TASK TO COMPLETE: Every record below should be printed exactly as given.

== Segment start ==

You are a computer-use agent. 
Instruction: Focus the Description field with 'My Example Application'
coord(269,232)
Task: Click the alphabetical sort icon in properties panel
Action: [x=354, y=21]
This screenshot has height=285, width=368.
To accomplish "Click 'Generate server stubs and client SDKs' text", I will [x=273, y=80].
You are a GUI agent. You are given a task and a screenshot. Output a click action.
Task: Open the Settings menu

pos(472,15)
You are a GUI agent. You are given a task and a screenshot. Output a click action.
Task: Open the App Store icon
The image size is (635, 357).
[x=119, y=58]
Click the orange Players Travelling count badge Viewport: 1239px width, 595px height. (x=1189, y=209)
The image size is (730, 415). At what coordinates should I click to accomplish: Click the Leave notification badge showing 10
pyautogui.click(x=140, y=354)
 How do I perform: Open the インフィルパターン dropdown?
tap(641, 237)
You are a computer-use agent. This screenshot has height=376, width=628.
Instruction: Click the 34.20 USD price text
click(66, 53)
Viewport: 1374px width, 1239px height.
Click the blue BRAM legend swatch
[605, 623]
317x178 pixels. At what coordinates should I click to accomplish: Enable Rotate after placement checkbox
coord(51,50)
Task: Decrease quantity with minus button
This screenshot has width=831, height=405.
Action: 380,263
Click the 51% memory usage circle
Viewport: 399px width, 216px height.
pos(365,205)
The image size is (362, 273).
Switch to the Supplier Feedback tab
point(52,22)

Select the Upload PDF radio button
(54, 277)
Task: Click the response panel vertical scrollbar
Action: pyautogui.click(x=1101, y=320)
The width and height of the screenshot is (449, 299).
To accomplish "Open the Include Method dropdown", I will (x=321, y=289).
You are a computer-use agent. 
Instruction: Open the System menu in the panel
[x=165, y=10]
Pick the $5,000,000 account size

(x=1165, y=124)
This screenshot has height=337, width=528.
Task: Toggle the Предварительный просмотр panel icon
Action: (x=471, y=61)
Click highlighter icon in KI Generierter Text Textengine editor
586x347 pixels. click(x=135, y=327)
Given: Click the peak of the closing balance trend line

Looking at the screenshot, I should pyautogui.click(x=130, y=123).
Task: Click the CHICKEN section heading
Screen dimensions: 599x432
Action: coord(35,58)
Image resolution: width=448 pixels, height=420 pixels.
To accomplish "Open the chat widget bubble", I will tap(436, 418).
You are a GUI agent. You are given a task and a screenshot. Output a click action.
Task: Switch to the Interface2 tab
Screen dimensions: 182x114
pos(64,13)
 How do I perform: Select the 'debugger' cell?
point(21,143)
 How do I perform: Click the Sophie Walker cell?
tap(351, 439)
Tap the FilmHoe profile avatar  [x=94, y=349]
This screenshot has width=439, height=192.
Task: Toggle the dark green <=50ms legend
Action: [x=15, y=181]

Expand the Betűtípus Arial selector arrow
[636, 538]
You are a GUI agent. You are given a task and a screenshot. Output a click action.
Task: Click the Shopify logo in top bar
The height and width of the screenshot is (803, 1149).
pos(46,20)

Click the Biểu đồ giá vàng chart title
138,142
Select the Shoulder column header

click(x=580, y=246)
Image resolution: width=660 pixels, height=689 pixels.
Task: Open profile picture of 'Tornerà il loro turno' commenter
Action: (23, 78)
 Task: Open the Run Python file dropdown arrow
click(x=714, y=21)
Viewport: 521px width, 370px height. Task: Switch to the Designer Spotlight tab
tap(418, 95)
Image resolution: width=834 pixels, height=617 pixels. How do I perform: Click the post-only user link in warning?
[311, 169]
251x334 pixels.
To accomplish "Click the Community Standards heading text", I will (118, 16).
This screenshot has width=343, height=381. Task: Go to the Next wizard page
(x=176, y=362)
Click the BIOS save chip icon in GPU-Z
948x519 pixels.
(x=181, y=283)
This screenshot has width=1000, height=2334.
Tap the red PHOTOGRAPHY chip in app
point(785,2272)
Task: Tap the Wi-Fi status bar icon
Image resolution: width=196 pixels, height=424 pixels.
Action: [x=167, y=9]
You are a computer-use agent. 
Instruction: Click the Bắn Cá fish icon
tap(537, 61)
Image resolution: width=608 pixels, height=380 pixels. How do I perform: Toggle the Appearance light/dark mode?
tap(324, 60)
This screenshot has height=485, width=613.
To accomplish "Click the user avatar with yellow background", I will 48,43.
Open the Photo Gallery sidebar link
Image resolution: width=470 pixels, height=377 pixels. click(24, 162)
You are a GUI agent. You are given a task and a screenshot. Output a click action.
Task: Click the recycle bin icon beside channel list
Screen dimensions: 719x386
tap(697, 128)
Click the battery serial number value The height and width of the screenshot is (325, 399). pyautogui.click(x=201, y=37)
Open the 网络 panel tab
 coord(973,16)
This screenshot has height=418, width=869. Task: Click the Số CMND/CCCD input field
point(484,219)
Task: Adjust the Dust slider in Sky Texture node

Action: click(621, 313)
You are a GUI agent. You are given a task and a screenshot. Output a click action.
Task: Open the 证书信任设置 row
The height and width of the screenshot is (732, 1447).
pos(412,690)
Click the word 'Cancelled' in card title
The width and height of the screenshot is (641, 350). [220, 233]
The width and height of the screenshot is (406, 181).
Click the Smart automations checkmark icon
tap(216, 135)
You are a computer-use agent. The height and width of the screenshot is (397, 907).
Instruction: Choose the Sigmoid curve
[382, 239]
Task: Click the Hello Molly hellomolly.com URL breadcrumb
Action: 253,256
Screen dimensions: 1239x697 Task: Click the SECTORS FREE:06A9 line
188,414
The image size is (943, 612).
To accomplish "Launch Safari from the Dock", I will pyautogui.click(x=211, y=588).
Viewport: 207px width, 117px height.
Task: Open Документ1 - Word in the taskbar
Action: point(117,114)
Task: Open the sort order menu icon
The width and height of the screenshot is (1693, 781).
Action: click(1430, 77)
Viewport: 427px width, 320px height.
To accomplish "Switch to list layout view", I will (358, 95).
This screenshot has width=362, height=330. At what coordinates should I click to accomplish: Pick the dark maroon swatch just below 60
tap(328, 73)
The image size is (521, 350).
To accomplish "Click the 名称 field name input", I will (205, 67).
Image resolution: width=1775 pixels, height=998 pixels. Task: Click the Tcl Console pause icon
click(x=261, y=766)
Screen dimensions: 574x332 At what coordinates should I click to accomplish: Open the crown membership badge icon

== Segment end ==

COMPLETED EXERCISE:
You are a computer-use agent. 
Instruction: Focus the Description field with 'My Example Application'
coord(269,232)
Task: Click the alphabetical sort icon in properties panel
Action: [x=354, y=21]
This screenshot has height=285, width=368.
To accomplish "Click 'Generate server stubs and client SDKs' text", I will [x=273, y=80].
You are a GUI agent. You are given a task and a screenshot. Output a click action.
Task: Open the Settings menu

pos(472,15)
You are a GUI agent. You are given a task and a screenshot. Output a click action.
Task: Open the App Store icon
The image size is (635, 357).
[x=119, y=58]
Click the orange Players Travelling count badge Viewport: 1239px width, 595px height. (x=1189, y=209)
The image size is (730, 415). At what coordinates should I click to accomplish: Click the Leave notification badge showing 10
pyautogui.click(x=140, y=354)
 How do I perform: Open the インフィルパターン dropdown?
tap(641, 237)
You are a computer-use agent. This screenshot has height=376, width=628.
Instruction: Click the 34.20 USD price text
click(66, 53)
Viewport: 1374px width, 1239px height.
Click the blue BRAM legend swatch
[605, 623]
317x178 pixels. At what coordinates should I click to accomplish: Enable Rotate after placement checkbox
coord(51,50)
Task: Decrease quantity with minus button
This screenshot has width=831, height=405.
Action: 380,263
Click the 51% memory usage circle
Viewport: 399px width, 216px height.
pos(365,205)
The image size is (362, 273).
Switch to the Supplier Feedback tab
point(52,22)

Select the Upload PDF radio button
(54, 277)
Task: Click the response panel vertical scrollbar
Action: pyautogui.click(x=1101, y=320)
The width and height of the screenshot is (449, 299).
To accomplish "Open the Include Method dropdown", I will (x=321, y=289).
You are a computer-use agent. 
Instruction: Open the System menu in the panel
[x=165, y=10]
Pick the $5,000,000 account size

(x=1165, y=124)
This screenshot has height=337, width=528.
Task: Toggle the Предварительный просмотр panel icon
Action: (x=471, y=61)
Click highlighter icon in KI Generierter Text Textengine editor
586x347 pixels. click(x=135, y=327)
Given: Click the peak of the closing balance trend line

Looking at the screenshot, I should pyautogui.click(x=130, y=123).
Task: Click the CHICKEN section heading
Screen dimensions: 599x432
Action: coord(35,58)
Image resolution: width=448 pixels, height=420 pixels.
To accomplish "Open the chat widget bubble", I will tap(436, 418).
You are a GUI agent. You are given a task and a screenshot. Output a click action.
Task: Switch to the Interface2 tab
Screen dimensions: 182x114
pos(64,13)
 How do I perform: Select the 'debugger' cell?
point(21,143)
 How do I perform: Click the Sophie Walker cell?
tap(351, 439)
Tap the FilmHoe profile avatar  [x=94, y=349]
This screenshot has width=439, height=192.
Task: Toggle the dark green <=50ms legend
Action: [x=15, y=181]

Expand the Betűtípus Arial selector arrow
[636, 538]
You are a GUI agent. You are given a task and a screenshot. Output a click action.
Task: Click the Shopify logo in top bar
The height and width of the screenshot is (803, 1149).
pos(46,20)

Click the Biểu đồ giá vàng chart title
138,142
Select the Shoulder column header

click(x=580, y=246)
Image resolution: width=660 pixels, height=689 pixels.
Task: Open profile picture of 'Tornerà il loro turno' commenter
Action: (23, 78)
 Task: Open the Run Python file dropdown arrow
click(x=714, y=21)
Viewport: 521px width, 370px height. Task: Switch to the Designer Spotlight tab
tap(418, 95)
Image resolution: width=834 pixels, height=617 pixels. How do I perform: Click the post-only user link in warning?
[311, 169]
251x334 pixels.
To accomplish "Click the Community Standards heading text", I will (118, 16).
This screenshot has width=343, height=381. Task: Go to the Next wizard page
(x=176, y=362)
Click the BIOS save chip icon in GPU-Z
948x519 pixels.
(x=181, y=283)
This screenshot has width=1000, height=2334.
Tap the red PHOTOGRAPHY chip in app
point(785,2272)
Task: Tap the Wi-Fi status bar icon
Image resolution: width=196 pixels, height=424 pixels.
Action: [x=167, y=9]
You are a computer-use agent. 
Instruction: Click the Bắn Cá fish icon
tap(537, 61)
Image resolution: width=608 pixels, height=380 pixels. How do I perform: Toggle the Appearance light/dark mode?
tap(324, 60)
This screenshot has height=485, width=613.
To accomplish "Click the user avatar with yellow background", I will 48,43.
Open the Photo Gallery sidebar link
Image resolution: width=470 pixels, height=377 pixels. click(24, 162)
You are a GUI agent. You are given a task and a screenshot. Output a click action.
Task: Click the recycle bin icon beside channel list
Screen dimensions: 719x386
tap(697, 128)
Click the battery serial number value The height and width of the screenshot is (325, 399). pyautogui.click(x=201, y=37)
Open the 网络 panel tab
 coord(973,16)
This screenshot has height=418, width=869. Task: Click the Số CMND/CCCD input field
point(484,219)
Task: Adjust the Dust slider in Sky Texture node

Action: click(621, 313)
You are a GUI agent. You are given a task and a screenshot. Output a click action.
Task: Open the 证书信任设置 row
The height and width of the screenshot is (732, 1447).
pos(412,690)
Click the word 'Cancelled' in card title
The width and height of the screenshot is (641, 350). [220, 233]
The width and height of the screenshot is (406, 181).
Click the Smart automations checkmark icon
tap(216, 135)
You are a computer-use agent. The height and width of the screenshot is (397, 907).
Instruction: Choose the Sigmoid curve
[382, 239]
Task: Click the Hello Molly hellomolly.com URL breadcrumb
Action: 253,256
Screen dimensions: 1239x697 Task: Click the SECTORS FREE:06A9 line
188,414
The image size is (943, 612).
To accomplish "Launch Safari from the Dock", I will pyautogui.click(x=211, y=588).
Viewport: 207px width, 117px height.
Task: Open Документ1 - Word in the taskbar
Action: point(117,114)
Task: Open the sort order menu icon
The width and height of the screenshot is (1693, 781).
Action: click(1430, 77)
Viewport: 427px width, 320px height.
To accomplish "Switch to list layout view", I will (358, 95).
This screenshot has width=362, height=330. At what coordinates should I click to accomplish: Pick the dark maroon swatch just below 60
tap(328, 73)
The image size is (521, 350).
To accomplish "Click the 名称 field name input", I will (205, 67).
Image resolution: width=1775 pixels, height=998 pixels. Task: Click the Tcl Console pause icon
click(x=261, y=766)
Screen dimensions: 574x332 At what coordinates should I click to accomplish: Open the crown membership badge icon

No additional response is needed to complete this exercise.